Broken Promise

Once the poster boy for Ping-Pong diplomacy, Glenn Cowan saw his dreams of glory fade away

AS SOON AS HE LANDED IN L.A., Cowan sought to capitalize on his fame. With guidance from Bob Gusikoff, a longtime friend who became his promoter-manager, he published an instructional book, promoted a Double Happiness line of Chinese-made paddles, and gave exhibitions at county fairs. With a straight face he told the L.A. Times, “I could mediate between Zhou Enlai and Nixon quite easily.”

Then, nothing. Cowan made the pilot for the variety show, but the deal fizzled, as did the Ping-Pong chain idea. He soon found that, far from being the savior of the sport, he couldn’t earn a living as a player or coach. Instead, he enrolled at UCLA and became a junior high school teacher. The adjustment to normality proved daunting. “After China, everything seemed to be useless,” Tannehill says. “How could you do better than world peace, you know?”

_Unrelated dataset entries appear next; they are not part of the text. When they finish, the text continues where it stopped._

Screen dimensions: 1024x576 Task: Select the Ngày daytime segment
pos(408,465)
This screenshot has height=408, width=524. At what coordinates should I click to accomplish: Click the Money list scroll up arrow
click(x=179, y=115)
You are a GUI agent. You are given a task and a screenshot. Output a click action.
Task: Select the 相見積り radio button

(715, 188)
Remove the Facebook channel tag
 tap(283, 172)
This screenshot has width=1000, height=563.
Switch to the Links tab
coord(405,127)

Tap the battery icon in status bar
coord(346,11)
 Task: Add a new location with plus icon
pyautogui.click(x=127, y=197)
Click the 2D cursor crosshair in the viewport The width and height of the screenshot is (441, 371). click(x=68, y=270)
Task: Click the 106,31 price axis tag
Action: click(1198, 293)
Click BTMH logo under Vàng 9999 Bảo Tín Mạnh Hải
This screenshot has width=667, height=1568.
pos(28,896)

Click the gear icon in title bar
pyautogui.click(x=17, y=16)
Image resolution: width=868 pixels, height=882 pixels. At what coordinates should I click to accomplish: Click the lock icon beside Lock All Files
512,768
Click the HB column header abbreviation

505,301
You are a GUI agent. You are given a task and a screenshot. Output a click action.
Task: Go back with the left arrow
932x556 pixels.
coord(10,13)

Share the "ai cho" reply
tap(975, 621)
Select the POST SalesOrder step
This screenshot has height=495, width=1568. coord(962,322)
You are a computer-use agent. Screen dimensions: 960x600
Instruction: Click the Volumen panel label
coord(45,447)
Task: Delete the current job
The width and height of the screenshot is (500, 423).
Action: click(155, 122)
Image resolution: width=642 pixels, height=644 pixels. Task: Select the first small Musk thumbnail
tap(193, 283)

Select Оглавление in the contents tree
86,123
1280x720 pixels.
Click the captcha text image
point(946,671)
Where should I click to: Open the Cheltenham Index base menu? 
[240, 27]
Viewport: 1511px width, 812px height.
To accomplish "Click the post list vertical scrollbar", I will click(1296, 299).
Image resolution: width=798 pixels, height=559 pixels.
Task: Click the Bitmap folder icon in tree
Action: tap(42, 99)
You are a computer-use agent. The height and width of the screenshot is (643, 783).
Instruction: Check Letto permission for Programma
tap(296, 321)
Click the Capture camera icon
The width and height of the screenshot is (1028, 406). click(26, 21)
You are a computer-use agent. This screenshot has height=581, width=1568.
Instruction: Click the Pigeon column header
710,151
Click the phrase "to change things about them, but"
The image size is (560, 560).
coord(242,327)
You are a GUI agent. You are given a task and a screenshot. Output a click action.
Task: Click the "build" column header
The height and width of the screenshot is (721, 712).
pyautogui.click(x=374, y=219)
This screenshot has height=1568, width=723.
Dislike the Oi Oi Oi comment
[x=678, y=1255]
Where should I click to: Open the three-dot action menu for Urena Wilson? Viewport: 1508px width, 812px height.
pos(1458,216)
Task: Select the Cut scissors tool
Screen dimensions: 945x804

Cowan’s mother began to notice signs of mental illness. Friends say drug use exacerbated his problems. Danny Goodstein, a buddy from Boczar’s club, remembers seeing Cowan at a Rolling Stones concert. “Glenn believed he had this connection with Mick Jagger,” Goodstein says. “He’d say to me ‘MGM.’ That stood for ‘Mao, Glenn, and Mick.'” During the 1972 visit by the Chinese, Cowan became so anxious that he had to be taken home before making it to the White House. He was diagnosed, variously, as being bipolar and schizophrenic. When he didn’t take his medication, he behaved erratically and had to be institutionalized; when he did, he gained weight. Eventually he had to undergo bypass surgery.

Cowan was married for a brief time, but mostly he lived alone in a small apartment in Culver City. After he stopped teaching, he sold shoes. When he was in his mid-thirties, he started to train again, hoping to make a comeback at a local tournament. His entry check bounced.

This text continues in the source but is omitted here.